Chris offers a concrete example of cost-conscious AI usage from his own work:
“I was going to use AI to crawl our Git repository and check for rule violations on every merge request, basically like a linter, but I realized how many tokens that would burn. Instead, I used AI to build a Python script that checks all the different rules of the medallion architecture at each layer and makes sure the models being developed don’t violate them. The Python script does the checking. Only the flagged issues go back to the AI for focused review. Then I built a feedback loop for any false positives found during human-in-the-loop review to feed back to the model and improve the script over time. You can really save money by being conscious of how you’re spending your tokens and whether AI is actually the right tool for each specific task.”
Matt summarizes the principle:
“Getting smarter about it is what everyone needs to do. Having AI in the right hands is very important, not in everyone’s hands indiscriminately.”

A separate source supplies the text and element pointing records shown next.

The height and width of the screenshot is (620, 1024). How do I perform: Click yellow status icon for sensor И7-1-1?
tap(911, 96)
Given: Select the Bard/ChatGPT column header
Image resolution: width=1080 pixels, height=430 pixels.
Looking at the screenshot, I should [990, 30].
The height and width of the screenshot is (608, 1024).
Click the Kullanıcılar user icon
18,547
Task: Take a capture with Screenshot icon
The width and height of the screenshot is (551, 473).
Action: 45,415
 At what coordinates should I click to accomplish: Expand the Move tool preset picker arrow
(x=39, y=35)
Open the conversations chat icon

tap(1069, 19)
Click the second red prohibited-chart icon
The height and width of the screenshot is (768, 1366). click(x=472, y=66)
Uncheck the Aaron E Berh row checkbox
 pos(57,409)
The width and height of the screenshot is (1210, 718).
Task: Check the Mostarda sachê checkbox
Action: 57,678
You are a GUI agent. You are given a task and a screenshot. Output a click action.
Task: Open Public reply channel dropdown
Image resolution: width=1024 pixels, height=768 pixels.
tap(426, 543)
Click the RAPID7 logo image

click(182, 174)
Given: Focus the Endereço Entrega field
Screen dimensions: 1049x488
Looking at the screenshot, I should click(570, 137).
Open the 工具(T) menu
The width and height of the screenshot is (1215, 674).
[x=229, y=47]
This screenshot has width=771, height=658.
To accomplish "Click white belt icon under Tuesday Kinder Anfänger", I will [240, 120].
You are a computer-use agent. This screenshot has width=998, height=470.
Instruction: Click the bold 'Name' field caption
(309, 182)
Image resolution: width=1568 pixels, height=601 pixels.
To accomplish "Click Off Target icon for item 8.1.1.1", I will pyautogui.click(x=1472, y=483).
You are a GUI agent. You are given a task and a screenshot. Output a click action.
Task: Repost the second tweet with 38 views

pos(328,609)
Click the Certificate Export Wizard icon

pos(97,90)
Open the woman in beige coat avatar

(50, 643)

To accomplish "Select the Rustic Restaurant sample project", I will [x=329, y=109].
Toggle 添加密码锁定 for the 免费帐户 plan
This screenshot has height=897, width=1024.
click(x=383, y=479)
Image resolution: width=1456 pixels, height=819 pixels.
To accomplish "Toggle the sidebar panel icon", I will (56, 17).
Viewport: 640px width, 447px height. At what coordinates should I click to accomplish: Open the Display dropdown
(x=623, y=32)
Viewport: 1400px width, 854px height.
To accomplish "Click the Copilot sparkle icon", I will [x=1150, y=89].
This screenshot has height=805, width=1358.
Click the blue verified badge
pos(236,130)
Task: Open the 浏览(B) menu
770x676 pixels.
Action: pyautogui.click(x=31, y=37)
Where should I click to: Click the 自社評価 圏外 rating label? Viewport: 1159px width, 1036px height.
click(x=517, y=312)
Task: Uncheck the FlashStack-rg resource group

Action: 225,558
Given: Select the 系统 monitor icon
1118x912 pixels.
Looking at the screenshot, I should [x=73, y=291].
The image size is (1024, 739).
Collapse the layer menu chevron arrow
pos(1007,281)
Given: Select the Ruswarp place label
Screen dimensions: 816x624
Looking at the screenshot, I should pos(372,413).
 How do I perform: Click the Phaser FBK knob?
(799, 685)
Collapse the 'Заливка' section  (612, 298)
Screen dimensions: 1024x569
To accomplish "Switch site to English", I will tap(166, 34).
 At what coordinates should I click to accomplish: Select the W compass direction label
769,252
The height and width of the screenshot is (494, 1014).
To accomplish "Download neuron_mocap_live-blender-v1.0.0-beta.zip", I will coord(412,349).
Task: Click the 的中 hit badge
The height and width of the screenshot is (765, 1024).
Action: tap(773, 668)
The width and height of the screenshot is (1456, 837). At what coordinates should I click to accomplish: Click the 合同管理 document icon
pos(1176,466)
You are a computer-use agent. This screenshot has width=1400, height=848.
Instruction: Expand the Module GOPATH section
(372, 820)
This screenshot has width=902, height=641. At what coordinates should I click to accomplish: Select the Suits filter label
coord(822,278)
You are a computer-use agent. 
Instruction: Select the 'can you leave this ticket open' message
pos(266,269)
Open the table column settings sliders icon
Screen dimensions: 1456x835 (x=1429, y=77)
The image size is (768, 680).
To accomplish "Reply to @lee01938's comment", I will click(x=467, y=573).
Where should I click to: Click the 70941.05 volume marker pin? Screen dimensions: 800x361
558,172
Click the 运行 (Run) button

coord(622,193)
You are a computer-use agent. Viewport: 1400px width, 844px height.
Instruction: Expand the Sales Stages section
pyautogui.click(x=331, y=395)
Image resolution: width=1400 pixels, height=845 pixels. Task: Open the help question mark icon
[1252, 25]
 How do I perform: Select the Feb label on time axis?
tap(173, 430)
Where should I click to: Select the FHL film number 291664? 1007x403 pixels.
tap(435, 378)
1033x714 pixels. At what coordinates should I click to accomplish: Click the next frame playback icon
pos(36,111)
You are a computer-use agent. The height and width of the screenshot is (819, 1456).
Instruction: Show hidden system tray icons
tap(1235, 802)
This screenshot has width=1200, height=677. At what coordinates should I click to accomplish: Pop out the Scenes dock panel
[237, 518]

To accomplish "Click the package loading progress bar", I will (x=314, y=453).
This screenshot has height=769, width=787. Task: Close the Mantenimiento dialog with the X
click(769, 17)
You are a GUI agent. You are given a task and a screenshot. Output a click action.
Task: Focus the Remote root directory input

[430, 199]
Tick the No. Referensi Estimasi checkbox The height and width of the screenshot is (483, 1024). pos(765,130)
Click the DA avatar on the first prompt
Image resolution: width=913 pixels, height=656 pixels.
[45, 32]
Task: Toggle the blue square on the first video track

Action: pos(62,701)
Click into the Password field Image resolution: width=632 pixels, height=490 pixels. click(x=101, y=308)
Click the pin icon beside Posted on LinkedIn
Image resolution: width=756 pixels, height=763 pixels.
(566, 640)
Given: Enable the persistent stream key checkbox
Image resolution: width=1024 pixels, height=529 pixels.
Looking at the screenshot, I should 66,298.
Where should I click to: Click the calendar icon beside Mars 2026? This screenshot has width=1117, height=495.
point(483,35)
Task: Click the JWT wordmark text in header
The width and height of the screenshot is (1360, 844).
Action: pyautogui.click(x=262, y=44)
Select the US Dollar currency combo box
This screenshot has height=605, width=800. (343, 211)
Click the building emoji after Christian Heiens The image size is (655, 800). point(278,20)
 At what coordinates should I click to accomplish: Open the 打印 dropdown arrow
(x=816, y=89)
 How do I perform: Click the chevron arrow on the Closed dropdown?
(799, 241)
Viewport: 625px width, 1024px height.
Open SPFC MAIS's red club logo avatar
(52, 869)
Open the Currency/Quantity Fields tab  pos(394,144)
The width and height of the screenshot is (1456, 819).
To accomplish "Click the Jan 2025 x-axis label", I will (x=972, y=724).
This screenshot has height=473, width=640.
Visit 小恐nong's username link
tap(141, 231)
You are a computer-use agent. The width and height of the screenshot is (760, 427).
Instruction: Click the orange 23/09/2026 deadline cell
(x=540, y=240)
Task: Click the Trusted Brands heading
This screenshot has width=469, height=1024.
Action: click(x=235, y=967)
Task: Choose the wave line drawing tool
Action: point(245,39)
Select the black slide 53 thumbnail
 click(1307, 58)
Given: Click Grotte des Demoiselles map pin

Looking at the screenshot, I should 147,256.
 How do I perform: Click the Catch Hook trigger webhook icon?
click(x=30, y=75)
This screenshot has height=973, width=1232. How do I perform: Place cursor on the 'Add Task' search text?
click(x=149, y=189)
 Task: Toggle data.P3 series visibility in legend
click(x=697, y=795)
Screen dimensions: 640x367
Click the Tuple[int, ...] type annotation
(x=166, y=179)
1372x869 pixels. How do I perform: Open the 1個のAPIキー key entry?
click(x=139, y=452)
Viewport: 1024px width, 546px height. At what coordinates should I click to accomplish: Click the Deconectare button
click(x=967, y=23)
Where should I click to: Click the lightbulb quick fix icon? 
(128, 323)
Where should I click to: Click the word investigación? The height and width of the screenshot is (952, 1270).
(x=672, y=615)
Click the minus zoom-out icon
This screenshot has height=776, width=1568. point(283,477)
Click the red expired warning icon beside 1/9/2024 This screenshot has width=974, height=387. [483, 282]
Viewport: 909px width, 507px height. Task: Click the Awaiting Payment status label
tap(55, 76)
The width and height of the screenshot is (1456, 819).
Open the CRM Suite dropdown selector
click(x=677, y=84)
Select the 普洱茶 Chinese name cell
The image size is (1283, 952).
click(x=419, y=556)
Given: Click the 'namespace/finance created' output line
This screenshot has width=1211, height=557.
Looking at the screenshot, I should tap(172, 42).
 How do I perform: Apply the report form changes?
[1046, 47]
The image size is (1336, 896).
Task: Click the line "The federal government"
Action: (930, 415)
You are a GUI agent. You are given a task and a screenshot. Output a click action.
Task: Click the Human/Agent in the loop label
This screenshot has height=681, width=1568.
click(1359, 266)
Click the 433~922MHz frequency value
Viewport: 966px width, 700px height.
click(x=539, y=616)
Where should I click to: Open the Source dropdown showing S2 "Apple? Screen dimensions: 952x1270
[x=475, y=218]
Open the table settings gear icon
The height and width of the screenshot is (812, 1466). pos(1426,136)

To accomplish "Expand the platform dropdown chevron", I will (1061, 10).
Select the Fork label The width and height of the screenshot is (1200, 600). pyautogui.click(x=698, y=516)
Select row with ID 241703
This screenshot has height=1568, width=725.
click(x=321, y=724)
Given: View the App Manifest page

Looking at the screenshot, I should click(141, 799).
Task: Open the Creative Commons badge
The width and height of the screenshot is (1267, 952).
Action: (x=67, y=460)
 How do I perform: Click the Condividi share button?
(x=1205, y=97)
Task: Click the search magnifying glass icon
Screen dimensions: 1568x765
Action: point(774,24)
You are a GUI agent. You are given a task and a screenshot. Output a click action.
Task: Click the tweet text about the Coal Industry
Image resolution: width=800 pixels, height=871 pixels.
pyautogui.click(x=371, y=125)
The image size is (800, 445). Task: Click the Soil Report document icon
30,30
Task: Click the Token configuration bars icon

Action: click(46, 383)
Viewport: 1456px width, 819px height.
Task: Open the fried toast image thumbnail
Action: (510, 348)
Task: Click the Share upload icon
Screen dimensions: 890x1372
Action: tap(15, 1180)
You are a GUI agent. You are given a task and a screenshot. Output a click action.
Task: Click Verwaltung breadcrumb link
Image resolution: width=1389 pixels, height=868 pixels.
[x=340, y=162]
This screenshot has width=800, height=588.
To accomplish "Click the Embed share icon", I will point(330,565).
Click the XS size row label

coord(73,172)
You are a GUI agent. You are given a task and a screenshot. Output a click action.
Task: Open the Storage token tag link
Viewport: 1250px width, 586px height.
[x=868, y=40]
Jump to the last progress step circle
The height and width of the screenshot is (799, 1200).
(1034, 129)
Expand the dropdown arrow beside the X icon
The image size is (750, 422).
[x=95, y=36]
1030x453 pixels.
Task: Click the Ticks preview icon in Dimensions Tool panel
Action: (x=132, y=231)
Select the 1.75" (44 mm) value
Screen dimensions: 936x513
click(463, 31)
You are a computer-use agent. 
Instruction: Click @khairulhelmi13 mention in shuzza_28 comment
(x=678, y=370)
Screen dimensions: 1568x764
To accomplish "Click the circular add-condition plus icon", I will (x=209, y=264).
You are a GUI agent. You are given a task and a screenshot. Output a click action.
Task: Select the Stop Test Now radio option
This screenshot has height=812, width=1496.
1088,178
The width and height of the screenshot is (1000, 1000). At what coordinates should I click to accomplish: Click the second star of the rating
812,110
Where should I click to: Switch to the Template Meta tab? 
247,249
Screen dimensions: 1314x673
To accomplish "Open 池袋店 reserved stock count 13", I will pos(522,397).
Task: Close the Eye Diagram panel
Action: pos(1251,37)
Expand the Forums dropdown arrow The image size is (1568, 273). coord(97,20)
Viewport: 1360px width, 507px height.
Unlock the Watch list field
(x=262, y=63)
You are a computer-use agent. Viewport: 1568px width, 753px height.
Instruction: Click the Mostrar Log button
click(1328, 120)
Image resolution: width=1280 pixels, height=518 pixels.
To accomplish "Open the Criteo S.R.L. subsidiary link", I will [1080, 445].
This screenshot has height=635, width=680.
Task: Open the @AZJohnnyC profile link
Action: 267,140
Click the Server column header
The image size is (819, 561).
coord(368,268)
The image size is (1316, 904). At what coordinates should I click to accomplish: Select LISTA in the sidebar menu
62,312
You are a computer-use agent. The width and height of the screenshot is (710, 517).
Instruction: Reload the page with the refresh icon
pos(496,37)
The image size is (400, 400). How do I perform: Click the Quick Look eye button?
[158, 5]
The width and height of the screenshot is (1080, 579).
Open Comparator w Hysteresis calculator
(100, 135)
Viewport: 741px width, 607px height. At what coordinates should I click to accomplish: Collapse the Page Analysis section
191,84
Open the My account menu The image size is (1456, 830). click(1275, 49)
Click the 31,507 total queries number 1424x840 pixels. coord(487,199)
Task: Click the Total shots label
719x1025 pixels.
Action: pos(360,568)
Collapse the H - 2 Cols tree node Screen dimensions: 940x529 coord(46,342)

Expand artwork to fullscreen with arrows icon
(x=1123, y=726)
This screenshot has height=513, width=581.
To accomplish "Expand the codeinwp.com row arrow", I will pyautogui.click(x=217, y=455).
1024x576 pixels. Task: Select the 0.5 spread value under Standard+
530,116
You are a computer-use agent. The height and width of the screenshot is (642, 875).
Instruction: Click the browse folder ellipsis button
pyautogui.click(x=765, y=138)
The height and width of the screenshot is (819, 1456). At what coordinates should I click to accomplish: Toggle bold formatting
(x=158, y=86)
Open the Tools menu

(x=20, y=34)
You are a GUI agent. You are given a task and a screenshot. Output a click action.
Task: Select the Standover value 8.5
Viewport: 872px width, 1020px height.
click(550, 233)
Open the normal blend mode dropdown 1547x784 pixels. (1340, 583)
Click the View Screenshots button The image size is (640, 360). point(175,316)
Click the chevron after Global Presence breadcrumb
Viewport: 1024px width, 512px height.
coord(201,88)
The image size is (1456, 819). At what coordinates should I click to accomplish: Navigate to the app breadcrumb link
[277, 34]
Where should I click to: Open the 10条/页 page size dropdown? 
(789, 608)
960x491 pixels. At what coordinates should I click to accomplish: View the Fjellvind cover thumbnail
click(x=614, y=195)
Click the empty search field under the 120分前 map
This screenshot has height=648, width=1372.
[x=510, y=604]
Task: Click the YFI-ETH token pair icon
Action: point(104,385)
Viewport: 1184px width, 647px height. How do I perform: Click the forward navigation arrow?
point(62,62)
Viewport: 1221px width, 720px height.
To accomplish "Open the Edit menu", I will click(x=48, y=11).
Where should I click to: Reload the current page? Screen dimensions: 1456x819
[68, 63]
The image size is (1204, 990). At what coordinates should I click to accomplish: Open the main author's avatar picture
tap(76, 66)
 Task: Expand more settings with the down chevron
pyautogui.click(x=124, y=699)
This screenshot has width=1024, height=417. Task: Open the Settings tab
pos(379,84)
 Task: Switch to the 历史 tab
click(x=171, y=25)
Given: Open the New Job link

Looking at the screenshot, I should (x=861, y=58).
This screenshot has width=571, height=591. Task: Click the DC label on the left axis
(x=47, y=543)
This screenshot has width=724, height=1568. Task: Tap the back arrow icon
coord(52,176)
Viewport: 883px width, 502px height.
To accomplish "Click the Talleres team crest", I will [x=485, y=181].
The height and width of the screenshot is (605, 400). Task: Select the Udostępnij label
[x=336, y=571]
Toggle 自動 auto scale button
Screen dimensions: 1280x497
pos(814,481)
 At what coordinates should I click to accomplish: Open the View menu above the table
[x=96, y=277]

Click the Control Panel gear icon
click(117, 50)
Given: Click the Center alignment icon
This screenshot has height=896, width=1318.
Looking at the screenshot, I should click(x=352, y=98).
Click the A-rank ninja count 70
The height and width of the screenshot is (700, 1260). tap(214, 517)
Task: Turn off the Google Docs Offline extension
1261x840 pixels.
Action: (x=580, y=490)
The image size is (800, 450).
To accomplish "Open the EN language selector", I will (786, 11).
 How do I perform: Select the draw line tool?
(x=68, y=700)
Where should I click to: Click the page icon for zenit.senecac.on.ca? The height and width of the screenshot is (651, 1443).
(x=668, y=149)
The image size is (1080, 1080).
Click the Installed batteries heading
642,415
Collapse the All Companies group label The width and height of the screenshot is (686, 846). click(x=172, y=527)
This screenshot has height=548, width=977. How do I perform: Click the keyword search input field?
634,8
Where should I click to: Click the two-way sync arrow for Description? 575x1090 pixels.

Ben adds a governance angle that extends the cost conversation into data quality:
“The danger of self-service is always that people produce a lot of ungoverned content that may not be high quality. We saw that with Tableau. People produced a ton of dashboards, and it became a governance problem. AI is allowing people to produce even more things, even faster. I’m all for empowering people, but companies need to find a balance between enabling end users and empowering engineers to do work that’s sustainable and scalable.”
MDI and AI: The Bridge Worth Building
The promise of AI for data and analytics is tangible, but so is the temptation to reach for it before the underlying conditions are in place. Eric frames the opportunity:
“You have to think about the 80% of companies that sit between large enterprises and startups. These are organizations that, over the next 10 years, need to take advantage of these approaches and technologies. They’re going to need help walking through getting this set up the right way and ensuring there are controls over it over time so they can trust it. That’s true not only when it’s first implemented, but over the course of a year or two years as models drift and data changes.”
Matt closes with the point that often gets missed when organizations are chasing the marquee AI features:
“To me, the most interesting part is when you set out to do a thing with a specific goal in mind, but the value turns out to be somewhere you didn’t expect, like actually empowering data engineers and unlocking clarity they didn’t have before. It’s finding value where clients didn’t expect it, but it’s still just as valuable.”
The organizations that will get the most durable return from AI are the ones that take the time to ask what they’re actually trying to achieve, build the data architecture to support it, enforce the processes that keep that architecture coherent over time and put the right tools in the hands of the people best positioned to use them. Modern data infrastructure isn’t the thing that delays the good stuff; it’s what makes the good stuff actually work.
You can go do all the AI things, and some of them will produce results even on a messy foundation. But the ones that really matter — the ones that change how your business operates and that your organization can actually trust — those require keeping your house in order first through paradigms like modern data infrastructure.